# The problem:
Locate the line containing "The width and height of the screenshot is (695, 377)." in the material below. Copy that line and all following lines through the end exactly, omitting any pictures.
=== Supplied data ===
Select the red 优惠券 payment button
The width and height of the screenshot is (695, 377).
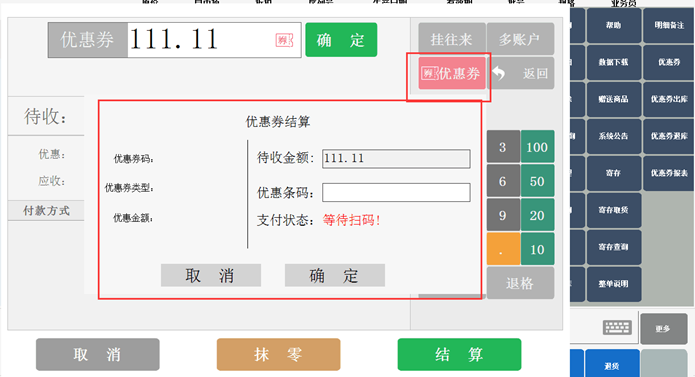[452, 73]
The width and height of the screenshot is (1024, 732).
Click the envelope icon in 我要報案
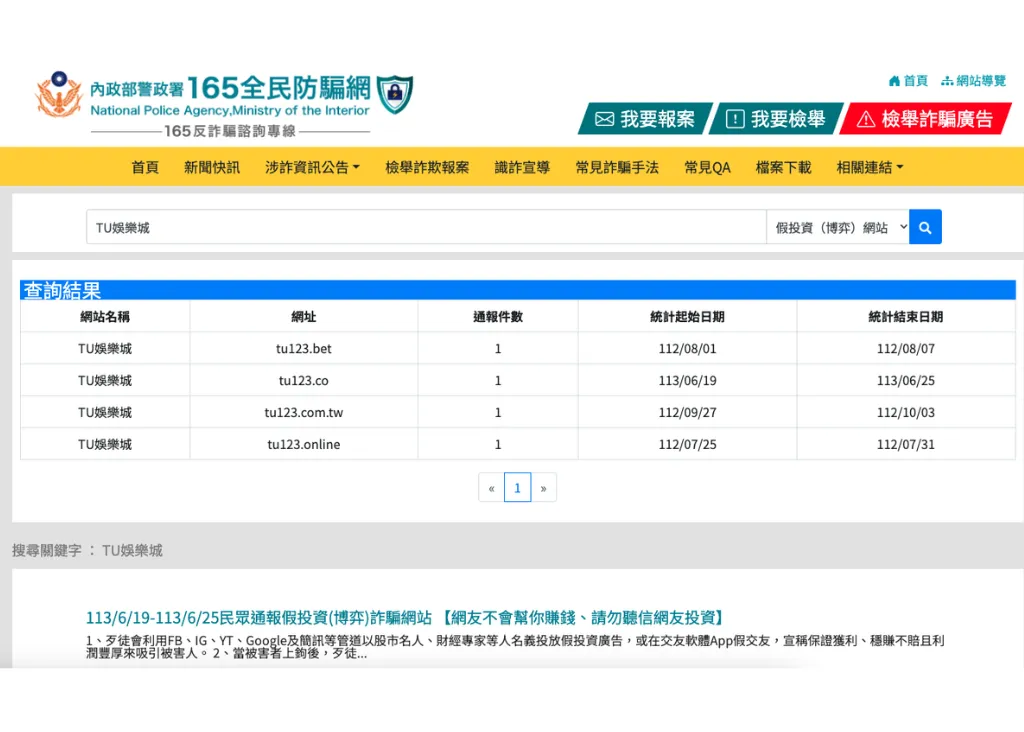point(604,118)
===
# Response:
The width and height of the screenshot is (695, 377).
[452, 73]
The width and height of the screenshot is (1024, 732).
Click the envelope icon in 我要報案
point(604,118)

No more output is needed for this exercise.